Apuntes desde el Transiberiano II: Irkutsk-Ulan Bator

27 de junio de 2008
Un viaje lleno de aventuras.

Mi experiencia en el transiberiano se podría describir de una sola forma: “Ruski Petruski” Como habíamos previamente dicho el idioma ha sido una barrera difícil de superar. Mi percepción de los rusos ha sido dura. Dura debido a una falta de comunicación directa y a una falta de calidez que tanto nos caracteriza al carácter mediterráneo. El paso de frontera fue realmente un espectáculo. Entre oficiales rusos y mongoles, perros, pasaportes por aquí y papeles por allá, nos dieron fácilmente 8 horas. Realmente pesado. Debo confesar que me alegro de salir de Rusia y llegar a Mongolia. Claramente existe una gran diferencia cultural entre los dos países. Mi primera impresión sobre Mongolia ha sido muy buena.
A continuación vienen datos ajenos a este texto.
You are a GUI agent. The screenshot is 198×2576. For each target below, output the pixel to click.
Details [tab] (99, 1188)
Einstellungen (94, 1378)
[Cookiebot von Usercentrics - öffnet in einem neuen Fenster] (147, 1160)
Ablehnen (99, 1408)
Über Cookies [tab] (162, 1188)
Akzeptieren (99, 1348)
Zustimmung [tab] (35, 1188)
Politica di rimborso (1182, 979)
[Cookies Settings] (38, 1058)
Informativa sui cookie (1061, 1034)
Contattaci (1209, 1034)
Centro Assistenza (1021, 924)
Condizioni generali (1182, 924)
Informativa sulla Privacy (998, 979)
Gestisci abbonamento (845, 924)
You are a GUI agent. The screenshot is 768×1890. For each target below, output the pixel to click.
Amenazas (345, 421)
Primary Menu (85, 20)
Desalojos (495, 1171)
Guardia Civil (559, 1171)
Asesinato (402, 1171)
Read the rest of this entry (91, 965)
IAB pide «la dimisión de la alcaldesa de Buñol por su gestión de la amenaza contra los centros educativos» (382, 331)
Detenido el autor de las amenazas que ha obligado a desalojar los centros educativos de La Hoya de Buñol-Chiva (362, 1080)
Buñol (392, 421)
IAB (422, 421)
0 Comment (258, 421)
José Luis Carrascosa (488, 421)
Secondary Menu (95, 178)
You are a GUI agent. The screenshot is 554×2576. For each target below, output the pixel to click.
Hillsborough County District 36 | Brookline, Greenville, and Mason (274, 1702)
Puedo decir que son gente educada y curiosa con diferentes culturas a la suya. Poca gente habla ingles, tan solo la población joven.

En Mongolia, las comidas son ricas en grasas e hidratos de carbono para poder aguantar los duros inviernos. La climatología es muy variable. Puede diluviar y más tarde quemarte sin compasión. Parece ser que a la gente en Mongolia no les gusta o prefieren mirar hacia otro lado sobre la problemática de los niños de las calles. Veremos..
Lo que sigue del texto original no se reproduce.